Metamorfosis

by - September 02, 2020

 "Papa pengen deh punya rumah yang halamannya luas, ada kebunnya, bisa nanem macam-macam, terus ada ternak sendiri."

Siang itu, aku seperti biasa lagi di rumahku di Jogjakarta dan bengong ga ada kerjaan. Karena lagi bengong, aku memutuskan untuk menelpon orangtua yang masih berada di Riau. Tanpa basa-basi, langsung kuambil handphoneku yang tergeletak di atas kasur, lalu kutelpon orangtuaku. Aku menunggu telepon dijawab, dan akhirnya diangkat oleh Papaku. Aku memulai dengan menanyai kabar seperti biasa, lalu kulanjutkan dengan basa-basi singkat. Pembicaraan makin lama makin intens sampai kepada beliau membicarakan sesuatu yang sudah lama diinginkannya.

Sepanjang Papa ngomong aku cuma bisa mendengarkan sambil berpikir : bisa gak yah aku mewujudkan keinginannya? Kayaknya susah deh. 

Semakin hari umur orangtuaku semakin bertambah tua. Itu bisa diliat dari fisik mereka yang semakin keriput. Namun di sisi lain, aku masih belum bisa mewujudkan keinginan beliau, karena aku belum mendapatkan pekerjaan yang cocok, ditambah lagi dengan situasi Pandemi Covid-19 yang belum menemukan titik akhir. 

"Pengen deh Bagus ngewujudin keinginan Papa," Aku berkata pelan.

"Iya, gapapa. Sabar aja, semua pasti akan ada waktunya."

Aku mendengus.

Memang sekarang saatnya aku yang harus memberikan apa yang orangtuaku inginkan. Selama ini, orangtuaku selalu memberikan segalanya untukku. Uang bulanan tak pernah lupa mereka kirim untukku. Aku pun gak tau seberapa besar usaha yang mereka tempuh untuk membiayai perkuliahanku. Setiap aku menanyai kabar, mereka selalu menjawabnya dengan, "Kami baik-baik aja kok. Alhamdulillah gak ada masalah apa-apa."
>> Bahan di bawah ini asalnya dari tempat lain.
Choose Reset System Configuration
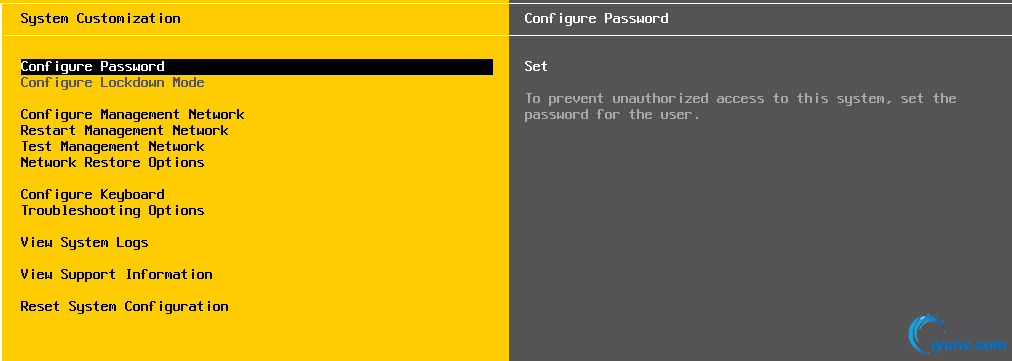pyautogui.click(x=125, y=307)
Padahal bisa aja mereka menutupi kesulitan mereka hanya untuk membuatku gak berpikiran yang macem-macem.

"Kau tau metamorfosis?" Papa bertanya lirih.

Betewe, papaku ini guru biologi SMP loh ya, jadi wajar aja kalo dia nanya soal metamorfosis. Kalo papaku petani mungkin nanyanya lain. "Kau tau traktor? Papa lindes pake itu mau?"
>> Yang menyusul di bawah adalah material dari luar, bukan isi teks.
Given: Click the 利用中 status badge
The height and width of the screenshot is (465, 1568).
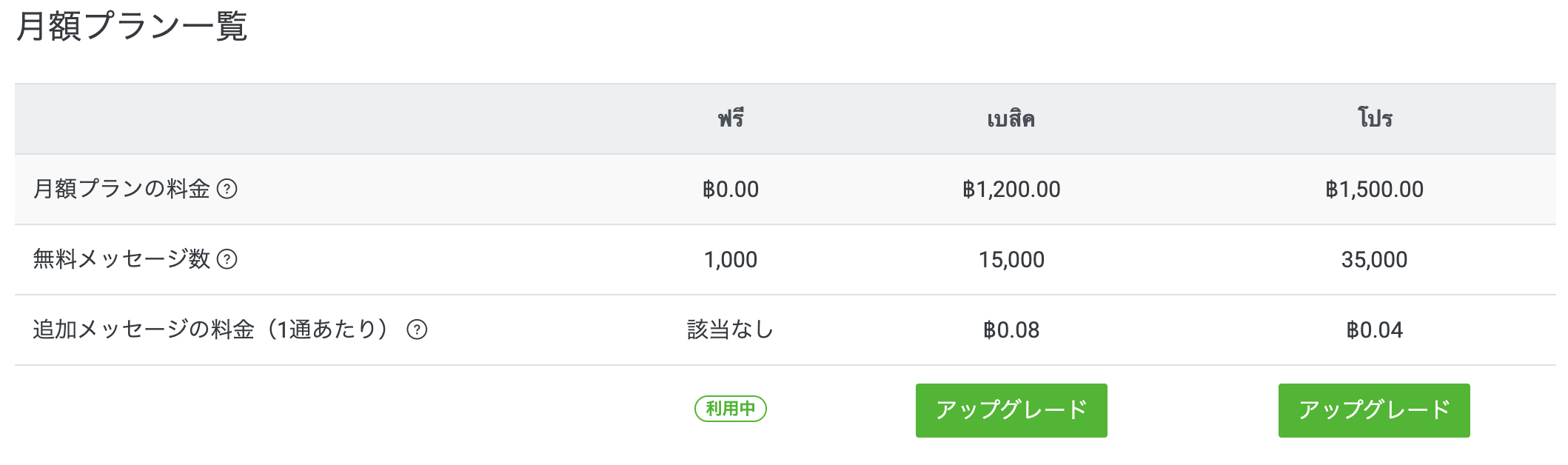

"Tau pa," jawabku. "Yang kupu-kupu itu kan?"

"Haaa...," dia membenarkan. "Tau gak sebelum jadi kupu-kupu dia ngapain?"

"Umm.. jadi ulat pa." 

Ini aku mau dites jadi guru biologi apa gimana nih? Kalaupun iya, satu-satunya materi biologi yang paling aku kuasai cuma Sistem Reproduksi Pada Manusia. Masa iya bahan ajarku 3 tahun cuma itu doang?

"Naah...," katanya. "Semua kupu-kupu yang indah pasti berawal dari ulat, yang jelek, jijik, dan geli. Waktu mereka masih jadi ulat, gak ada yang peduli, ga ada yang mau bertemen sama mereka. Tapi semua ulat yakin suatu saat nanti pasti akan berubah menjadi seekor kupu-kupu. Jadi, mereka nikmatin aja prosesnya dengan enjoy."

Bener juga ya, lagian aku juga gak pernah tuh liat ulat insecure sama kondisi fisiknya, atau ulat dibodyshamming sama temen-temennya yang udah jadi kupu-kupu duluan, "JIAH! HARI GINI MASIH AJA JADI ULAT LOE? JELEK AMAT." Terus teman kupu-kupunya yang lain nyaut, "Iya nih, gausah temenin dia yuk, jijik." Kan engga dong.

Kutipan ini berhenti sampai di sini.